MLS ’13 – Accepting MLS as a Feeder League
In the United States, we are used to the best. The best cars, the best electronics, the best TV shows, everything we have is the best. Even if we did not make it or create it, we still want it here in the U.S. So when the best version of a product cannot been found here in the U.S., we enter a state of denial. It’s an unnatural state for us.
This past twelve months, when players like Brek Shea left MLS to go overseas, a state of panic hit MLS fandom. We were used to up-and-coming players leaving, players like Tim Ream who seemingly needed to go abroad to reach their full potential. These players were names, but the Tim Reams of the world were not the faces of MLS; they left before they could become that. But when guys like Geoff Cameron and Shea leave, these are the faces of the league. We assume that the league has a plan to establish identity guys besides Landon Donovan that are MLS and don’t need to go to England to become professionally actualized.
The fact is though, MLS is a feeder league. In fact, all but maybe three or four leagues worldwide are feeder leagues. Soccer internationally has the behemoths – the Barclays Premier League, La Liga, and the Bundesliga with Serie A and Ligue Un trying to enter that upper echelon. These leagues have the best teams, the best leagues, and the best coaches. Players dream of playing in these leagues because they are the best, and if you want to prove yourself you need to go against the best.
The best also have the money. Manchester United’s sponsorship deals are a dream to MLS teams – they would likely be thrilled with the amount the Reds get for their jersey sponsorship alone. The best money means better wages and MLS simply cannot compete financially. Initially this may not be the case – the league could possibly match what Geoff Cameron is making in his current contract. But if Cameron plays well, the next one would be well beyond their means. Based on his name recognition, the league simply cannot spend the kind of money required to keep players from jumping overseas, especially if it means overpaying them.

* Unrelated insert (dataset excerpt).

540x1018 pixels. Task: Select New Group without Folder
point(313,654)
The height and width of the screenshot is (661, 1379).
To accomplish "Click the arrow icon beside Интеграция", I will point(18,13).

All this said, being a feeder league is not a bad place to be. Since 98% of soccer leagues worldwide are in the same position, MLS is in no way unique. This is especially true since the league has only been in existence for less than 20 years; AS Roma wasn’t built in a day. MLS is growing into a league that has garnered some international attention and as the quality of players grow so will the quality of the league. It will likely be a while until it can aspire to reach the level of the EPL, but we do not necessarily need to be the best right now.
So if MLS is a feeder league, what should be the league’s strategy for growth? To become a North American power. Currently Liga MX and maybe Costa Rica’s top flight league are king of the continent, but MLS has some major advantages. The draw of playing in the U.S. while still being able to retain cultural ties helps players from Latin America feel comfortable coming to the U.S. As MLS draws the best players from the Latin American leagues – but especially Central America and eventually Mexico – its standing will grow. Already we are seeing CONCACAF teams full of MLS players. To help this trend MLS teams will need to begin winning the CONCACAF Champions League and competing in the Club World Cup, a very attainable goal.
In the future, MLS will continue to be a feeder league. And that’s ok. As long as it continues to grow in North America and recognize the limits and growth potential, MLS will be successful in the global soccer community.